Given entries:
Segment Open

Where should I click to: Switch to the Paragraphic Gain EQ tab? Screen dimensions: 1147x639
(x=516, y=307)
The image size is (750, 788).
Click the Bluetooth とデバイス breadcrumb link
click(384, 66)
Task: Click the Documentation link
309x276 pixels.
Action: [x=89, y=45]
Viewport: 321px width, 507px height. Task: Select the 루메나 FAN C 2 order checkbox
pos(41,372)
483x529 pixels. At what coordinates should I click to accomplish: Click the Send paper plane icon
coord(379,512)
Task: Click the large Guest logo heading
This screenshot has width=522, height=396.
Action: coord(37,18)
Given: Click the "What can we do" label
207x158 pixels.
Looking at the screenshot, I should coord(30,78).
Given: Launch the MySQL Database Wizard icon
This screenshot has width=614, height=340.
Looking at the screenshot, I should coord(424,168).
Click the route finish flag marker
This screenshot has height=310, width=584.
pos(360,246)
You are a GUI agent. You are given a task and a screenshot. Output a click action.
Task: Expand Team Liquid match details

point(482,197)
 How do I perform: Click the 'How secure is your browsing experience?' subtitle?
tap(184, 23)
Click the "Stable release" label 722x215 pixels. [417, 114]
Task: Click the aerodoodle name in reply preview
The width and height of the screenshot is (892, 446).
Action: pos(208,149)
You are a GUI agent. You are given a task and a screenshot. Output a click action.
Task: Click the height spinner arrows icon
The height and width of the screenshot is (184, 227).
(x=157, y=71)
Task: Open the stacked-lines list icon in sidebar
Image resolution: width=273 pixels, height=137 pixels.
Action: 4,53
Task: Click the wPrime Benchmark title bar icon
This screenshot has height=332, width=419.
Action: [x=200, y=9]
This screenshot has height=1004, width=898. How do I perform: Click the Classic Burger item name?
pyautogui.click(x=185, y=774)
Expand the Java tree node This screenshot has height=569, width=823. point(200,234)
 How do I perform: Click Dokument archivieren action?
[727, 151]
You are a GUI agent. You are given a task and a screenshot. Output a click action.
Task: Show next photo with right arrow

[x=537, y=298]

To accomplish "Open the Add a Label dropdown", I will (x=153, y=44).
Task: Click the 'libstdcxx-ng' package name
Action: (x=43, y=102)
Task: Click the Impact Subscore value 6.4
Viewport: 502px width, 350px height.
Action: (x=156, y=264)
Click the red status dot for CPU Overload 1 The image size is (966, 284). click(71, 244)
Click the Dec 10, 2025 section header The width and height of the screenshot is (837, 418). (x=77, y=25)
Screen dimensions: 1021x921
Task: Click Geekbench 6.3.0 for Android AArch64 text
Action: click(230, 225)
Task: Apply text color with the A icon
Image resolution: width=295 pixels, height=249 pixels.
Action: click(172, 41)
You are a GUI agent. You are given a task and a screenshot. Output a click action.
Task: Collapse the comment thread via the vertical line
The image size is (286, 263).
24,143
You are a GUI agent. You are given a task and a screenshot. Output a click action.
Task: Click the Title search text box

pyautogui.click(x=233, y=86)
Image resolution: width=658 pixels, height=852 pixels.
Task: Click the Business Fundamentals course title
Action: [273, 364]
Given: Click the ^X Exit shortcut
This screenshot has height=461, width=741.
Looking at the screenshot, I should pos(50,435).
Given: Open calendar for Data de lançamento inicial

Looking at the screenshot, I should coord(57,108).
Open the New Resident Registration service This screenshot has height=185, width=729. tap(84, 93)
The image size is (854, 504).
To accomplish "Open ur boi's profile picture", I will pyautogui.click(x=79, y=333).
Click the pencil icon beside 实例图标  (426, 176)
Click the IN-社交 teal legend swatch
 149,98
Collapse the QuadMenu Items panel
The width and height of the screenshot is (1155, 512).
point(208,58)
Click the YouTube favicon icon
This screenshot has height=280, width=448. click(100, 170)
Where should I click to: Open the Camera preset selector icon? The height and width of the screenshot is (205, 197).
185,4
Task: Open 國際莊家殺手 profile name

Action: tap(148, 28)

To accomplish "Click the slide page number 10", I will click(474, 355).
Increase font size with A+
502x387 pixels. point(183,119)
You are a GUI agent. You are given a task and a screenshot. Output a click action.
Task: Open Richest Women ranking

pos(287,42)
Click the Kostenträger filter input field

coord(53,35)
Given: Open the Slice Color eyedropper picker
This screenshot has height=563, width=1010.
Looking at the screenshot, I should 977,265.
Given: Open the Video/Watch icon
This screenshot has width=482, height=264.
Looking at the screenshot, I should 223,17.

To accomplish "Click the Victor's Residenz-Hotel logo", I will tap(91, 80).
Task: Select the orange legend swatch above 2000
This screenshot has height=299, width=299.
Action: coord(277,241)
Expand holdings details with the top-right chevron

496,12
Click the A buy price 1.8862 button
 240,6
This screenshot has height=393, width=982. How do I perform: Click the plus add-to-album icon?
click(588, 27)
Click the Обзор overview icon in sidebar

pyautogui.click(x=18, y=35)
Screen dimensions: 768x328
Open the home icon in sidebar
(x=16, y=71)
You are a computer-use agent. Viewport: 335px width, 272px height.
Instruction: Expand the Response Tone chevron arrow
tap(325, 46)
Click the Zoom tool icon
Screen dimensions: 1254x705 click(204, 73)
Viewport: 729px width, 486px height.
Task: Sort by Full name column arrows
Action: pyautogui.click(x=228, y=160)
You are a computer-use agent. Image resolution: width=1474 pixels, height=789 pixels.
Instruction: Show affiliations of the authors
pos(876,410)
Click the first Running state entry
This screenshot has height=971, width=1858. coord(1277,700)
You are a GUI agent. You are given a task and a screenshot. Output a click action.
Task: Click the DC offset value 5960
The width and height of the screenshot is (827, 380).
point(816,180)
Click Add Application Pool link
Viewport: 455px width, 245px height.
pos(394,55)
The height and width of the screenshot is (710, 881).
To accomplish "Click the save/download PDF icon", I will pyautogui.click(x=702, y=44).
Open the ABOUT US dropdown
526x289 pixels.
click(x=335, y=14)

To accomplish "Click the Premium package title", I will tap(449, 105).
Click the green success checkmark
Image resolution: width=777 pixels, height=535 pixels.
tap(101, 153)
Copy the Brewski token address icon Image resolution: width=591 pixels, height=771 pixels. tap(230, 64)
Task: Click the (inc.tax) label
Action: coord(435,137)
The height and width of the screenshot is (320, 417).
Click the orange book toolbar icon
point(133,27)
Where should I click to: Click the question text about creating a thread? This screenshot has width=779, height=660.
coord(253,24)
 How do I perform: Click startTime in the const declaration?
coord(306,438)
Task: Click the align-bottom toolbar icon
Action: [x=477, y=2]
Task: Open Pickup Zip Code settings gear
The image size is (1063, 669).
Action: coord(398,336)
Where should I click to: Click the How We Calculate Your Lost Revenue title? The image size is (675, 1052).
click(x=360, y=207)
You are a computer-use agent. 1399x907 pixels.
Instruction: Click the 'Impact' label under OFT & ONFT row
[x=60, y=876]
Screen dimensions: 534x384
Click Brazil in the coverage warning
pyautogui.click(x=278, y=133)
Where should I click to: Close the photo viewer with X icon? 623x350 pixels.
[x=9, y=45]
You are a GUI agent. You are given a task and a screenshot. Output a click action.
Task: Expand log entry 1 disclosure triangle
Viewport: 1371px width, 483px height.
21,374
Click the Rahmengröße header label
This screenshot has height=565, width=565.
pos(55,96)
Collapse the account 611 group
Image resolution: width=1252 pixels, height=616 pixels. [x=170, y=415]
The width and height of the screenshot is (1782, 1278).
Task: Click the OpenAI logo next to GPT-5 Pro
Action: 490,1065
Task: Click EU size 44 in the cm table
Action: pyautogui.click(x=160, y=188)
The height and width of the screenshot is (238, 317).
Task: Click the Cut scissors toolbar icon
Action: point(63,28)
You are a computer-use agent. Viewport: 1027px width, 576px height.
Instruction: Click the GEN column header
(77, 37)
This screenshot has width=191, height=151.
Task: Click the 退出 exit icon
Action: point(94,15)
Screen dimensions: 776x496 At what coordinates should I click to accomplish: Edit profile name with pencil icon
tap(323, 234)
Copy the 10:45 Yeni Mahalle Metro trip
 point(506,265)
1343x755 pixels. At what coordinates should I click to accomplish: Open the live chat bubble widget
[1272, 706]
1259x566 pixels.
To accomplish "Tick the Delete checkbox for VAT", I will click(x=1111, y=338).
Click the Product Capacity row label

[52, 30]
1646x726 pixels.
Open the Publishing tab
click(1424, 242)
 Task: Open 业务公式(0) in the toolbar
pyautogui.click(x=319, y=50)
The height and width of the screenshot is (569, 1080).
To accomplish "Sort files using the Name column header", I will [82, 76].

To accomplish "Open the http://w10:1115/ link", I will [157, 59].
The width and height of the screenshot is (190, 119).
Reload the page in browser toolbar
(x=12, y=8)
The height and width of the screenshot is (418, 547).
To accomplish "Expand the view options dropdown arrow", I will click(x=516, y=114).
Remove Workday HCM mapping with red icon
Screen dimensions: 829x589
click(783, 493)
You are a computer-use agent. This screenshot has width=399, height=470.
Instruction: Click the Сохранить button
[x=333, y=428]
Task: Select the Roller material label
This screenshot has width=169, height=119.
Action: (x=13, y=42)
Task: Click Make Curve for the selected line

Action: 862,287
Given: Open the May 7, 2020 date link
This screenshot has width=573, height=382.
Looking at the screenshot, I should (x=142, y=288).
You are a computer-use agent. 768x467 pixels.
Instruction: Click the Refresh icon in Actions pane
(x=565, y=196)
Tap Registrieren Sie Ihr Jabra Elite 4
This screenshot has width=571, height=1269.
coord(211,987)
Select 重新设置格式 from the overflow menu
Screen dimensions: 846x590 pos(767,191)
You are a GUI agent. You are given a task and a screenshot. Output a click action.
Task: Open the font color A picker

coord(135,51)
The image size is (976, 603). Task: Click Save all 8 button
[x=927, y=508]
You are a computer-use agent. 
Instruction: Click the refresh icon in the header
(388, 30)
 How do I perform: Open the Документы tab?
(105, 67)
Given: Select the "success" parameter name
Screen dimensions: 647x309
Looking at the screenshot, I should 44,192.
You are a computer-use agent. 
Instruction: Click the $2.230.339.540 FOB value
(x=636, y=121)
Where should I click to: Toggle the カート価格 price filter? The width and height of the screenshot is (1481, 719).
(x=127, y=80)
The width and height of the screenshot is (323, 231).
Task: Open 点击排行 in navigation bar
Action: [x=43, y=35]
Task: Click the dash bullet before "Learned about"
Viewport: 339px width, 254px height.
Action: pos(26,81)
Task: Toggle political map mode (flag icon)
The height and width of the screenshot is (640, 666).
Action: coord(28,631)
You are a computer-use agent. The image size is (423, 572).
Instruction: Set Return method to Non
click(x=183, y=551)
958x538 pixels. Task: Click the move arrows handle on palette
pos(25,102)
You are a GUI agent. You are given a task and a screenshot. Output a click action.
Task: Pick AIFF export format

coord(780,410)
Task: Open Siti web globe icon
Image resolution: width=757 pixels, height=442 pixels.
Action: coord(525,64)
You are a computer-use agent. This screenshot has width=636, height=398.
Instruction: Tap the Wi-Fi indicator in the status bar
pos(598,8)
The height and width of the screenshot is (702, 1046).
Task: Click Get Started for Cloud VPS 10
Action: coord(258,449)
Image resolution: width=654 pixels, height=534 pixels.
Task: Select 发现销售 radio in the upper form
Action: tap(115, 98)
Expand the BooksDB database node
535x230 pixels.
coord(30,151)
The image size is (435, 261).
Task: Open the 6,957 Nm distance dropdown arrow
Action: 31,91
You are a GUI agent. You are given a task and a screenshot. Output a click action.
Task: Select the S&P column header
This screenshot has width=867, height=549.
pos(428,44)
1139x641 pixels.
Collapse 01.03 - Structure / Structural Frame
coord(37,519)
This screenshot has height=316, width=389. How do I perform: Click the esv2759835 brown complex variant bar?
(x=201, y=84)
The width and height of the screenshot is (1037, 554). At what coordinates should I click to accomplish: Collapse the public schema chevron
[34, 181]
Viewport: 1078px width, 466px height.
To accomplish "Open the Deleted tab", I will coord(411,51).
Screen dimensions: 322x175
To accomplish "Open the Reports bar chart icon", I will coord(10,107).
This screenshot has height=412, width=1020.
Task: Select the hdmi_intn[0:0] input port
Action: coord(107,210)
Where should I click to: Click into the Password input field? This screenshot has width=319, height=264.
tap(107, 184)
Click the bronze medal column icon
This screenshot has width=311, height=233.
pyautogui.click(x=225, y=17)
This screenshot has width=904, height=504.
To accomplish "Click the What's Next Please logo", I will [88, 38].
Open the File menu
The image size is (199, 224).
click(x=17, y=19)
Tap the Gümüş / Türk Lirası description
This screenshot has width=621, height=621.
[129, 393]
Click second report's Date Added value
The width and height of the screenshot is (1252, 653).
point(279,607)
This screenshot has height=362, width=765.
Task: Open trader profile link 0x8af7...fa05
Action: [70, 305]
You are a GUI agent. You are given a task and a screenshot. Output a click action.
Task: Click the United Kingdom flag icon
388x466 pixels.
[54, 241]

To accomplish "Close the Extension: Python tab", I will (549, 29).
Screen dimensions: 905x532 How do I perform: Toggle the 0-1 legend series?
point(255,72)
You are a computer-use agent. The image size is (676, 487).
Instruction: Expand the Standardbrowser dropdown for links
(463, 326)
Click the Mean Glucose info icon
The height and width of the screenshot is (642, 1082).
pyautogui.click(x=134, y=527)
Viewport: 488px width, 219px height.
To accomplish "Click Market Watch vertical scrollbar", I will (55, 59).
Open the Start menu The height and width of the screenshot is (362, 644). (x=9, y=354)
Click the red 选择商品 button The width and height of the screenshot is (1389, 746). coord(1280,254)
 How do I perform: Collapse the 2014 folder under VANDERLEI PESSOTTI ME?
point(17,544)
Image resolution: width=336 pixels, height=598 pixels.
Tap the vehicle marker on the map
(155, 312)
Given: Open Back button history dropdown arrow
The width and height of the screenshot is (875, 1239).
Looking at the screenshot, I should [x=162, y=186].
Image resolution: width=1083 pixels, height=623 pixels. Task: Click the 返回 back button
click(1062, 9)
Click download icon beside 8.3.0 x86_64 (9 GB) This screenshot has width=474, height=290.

Segment Closed

Exercise:
Of the entries above, transcribe exactly those lines that fall between the line containing "Expand the BooksDB database node" and the line containing "Task: Select the S&P column header", together with those two lines.

Exercise solution:
Expand the BooksDB database node
535x230 pixels.
coord(30,151)
The image size is (435, 261).
Task: Open the 6,957 Nm distance dropdown arrow
Action: 31,91
You are a GUI agent. You are given a task and a screenshot. Output a click action.
Task: Select the S&P column header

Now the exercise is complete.